__YOUR OBJECTIVE__.
Below are the entries to work from; restate word for word the portion that opens with the line containing "Screen dimensions: 1316x905" and closes with the line containing "Screen dimensions: 1136x1064", keeping both.

__AVAILABLE DATA__.
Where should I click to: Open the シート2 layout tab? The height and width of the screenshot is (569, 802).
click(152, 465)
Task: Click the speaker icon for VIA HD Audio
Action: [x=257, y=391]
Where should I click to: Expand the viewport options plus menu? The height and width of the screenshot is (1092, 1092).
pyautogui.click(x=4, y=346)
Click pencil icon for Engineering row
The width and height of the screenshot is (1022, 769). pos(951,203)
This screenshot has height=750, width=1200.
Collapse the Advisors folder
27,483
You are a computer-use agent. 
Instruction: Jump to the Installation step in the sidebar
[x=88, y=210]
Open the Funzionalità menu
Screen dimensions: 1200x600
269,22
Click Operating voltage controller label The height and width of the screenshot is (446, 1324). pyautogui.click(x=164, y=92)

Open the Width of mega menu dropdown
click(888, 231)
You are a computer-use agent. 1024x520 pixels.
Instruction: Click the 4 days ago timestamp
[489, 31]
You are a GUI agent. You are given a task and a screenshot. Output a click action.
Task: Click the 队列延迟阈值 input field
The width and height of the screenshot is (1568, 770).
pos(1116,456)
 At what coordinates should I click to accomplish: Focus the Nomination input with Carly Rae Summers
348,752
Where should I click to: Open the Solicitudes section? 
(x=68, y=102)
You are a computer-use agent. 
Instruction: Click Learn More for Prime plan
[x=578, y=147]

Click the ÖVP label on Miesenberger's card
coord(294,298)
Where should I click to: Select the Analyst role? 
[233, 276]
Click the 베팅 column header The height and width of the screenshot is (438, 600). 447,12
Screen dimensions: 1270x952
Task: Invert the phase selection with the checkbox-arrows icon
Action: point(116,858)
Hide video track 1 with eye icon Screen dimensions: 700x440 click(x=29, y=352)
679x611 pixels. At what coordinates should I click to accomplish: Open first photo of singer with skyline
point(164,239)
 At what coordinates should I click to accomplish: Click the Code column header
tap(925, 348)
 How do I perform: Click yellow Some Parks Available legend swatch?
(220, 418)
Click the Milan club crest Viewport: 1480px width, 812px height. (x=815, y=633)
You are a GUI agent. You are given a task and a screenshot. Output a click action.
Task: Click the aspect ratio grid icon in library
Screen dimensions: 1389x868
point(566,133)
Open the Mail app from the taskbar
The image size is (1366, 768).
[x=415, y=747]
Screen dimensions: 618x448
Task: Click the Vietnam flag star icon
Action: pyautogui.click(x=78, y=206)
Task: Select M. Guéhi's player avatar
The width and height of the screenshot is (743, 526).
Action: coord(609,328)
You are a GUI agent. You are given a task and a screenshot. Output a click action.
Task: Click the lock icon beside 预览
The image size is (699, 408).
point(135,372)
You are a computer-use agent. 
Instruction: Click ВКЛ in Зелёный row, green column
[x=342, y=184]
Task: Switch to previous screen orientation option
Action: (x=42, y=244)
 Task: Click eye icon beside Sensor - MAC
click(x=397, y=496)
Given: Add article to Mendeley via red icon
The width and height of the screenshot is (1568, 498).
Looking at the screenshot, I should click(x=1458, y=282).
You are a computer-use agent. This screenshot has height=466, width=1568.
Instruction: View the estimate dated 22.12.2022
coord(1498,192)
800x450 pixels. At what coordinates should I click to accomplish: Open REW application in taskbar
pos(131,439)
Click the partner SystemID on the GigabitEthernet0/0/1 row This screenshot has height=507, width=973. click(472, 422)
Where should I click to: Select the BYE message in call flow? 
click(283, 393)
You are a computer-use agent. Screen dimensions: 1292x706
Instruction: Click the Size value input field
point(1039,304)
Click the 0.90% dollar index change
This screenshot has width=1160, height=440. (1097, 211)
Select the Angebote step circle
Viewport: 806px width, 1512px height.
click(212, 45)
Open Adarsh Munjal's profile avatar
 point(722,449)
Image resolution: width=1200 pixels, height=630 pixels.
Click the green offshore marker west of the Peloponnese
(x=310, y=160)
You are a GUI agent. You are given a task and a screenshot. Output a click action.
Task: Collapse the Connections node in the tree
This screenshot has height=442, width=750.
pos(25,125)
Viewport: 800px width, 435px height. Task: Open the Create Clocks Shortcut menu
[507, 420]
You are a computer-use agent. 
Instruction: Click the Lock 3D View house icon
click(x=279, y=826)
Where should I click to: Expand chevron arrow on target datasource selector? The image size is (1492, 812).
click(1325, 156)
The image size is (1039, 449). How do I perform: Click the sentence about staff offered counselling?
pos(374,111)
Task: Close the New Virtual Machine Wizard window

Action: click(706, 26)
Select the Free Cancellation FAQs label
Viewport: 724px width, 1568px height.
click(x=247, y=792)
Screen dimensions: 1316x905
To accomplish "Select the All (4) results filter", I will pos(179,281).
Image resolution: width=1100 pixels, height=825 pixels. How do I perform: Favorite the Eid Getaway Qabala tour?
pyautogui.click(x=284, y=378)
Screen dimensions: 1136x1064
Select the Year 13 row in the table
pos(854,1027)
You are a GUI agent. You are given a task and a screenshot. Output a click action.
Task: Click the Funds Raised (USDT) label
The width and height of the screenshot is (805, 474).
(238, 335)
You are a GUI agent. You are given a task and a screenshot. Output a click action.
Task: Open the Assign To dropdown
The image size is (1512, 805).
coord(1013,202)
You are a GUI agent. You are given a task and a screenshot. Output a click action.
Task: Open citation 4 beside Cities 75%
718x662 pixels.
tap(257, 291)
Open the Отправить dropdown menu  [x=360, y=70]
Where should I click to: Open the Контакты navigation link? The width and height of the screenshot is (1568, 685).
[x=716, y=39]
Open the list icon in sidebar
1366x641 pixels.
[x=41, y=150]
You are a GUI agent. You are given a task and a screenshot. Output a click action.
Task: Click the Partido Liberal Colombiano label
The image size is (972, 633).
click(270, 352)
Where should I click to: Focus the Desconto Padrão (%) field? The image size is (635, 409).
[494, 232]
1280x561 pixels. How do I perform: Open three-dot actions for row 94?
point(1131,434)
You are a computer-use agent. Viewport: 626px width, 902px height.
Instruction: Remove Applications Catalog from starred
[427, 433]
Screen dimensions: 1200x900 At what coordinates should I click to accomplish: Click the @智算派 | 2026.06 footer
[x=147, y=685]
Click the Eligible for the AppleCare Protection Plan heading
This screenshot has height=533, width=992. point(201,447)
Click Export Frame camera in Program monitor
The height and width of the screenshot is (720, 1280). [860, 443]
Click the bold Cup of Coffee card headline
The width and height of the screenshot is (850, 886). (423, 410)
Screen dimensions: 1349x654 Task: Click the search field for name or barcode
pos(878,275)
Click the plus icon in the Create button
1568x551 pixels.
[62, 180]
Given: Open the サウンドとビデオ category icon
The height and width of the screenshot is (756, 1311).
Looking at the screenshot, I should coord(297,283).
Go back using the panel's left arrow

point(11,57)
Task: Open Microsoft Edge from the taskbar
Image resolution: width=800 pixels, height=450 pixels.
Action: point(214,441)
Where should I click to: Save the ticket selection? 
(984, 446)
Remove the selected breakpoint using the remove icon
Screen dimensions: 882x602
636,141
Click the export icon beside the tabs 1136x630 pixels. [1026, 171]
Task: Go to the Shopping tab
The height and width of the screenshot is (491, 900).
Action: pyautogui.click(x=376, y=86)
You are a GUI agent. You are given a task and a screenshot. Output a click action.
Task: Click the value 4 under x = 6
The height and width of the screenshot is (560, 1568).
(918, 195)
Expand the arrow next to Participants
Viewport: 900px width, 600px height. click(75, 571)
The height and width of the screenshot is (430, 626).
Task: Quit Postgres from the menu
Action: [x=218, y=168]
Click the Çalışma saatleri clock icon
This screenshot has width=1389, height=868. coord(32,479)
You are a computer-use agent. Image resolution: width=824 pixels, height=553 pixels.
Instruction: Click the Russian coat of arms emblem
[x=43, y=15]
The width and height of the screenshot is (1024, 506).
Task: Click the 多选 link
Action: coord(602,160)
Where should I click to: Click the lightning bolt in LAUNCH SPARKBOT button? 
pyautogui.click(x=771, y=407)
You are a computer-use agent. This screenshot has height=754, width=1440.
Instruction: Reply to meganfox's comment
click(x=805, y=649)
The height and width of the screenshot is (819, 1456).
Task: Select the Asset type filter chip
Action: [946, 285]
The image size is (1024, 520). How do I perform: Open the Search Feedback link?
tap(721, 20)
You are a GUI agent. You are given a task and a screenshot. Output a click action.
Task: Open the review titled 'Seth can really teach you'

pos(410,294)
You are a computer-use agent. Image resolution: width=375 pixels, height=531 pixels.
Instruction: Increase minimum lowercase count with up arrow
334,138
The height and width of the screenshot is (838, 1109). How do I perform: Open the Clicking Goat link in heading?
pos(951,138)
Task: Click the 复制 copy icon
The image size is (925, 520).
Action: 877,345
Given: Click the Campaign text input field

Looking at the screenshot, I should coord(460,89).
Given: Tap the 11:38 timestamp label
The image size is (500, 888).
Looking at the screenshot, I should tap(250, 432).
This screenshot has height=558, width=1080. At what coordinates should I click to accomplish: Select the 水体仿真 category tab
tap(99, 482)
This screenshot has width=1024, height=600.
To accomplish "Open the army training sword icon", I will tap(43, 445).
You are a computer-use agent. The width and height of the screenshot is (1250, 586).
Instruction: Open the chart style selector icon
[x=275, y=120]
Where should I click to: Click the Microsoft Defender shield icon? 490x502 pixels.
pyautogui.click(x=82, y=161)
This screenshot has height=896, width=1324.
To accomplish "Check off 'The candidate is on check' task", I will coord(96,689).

__ANSWER AREA__.
Screen dimensions: 1316x905
To accomplish "Select the All (4) results filter", I will pos(179,281).
Image resolution: width=1100 pixels, height=825 pixels. How do I perform: Favorite the Eid Getaway Qabala tour?
pyautogui.click(x=284, y=378)
Screen dimensions: 1136x1064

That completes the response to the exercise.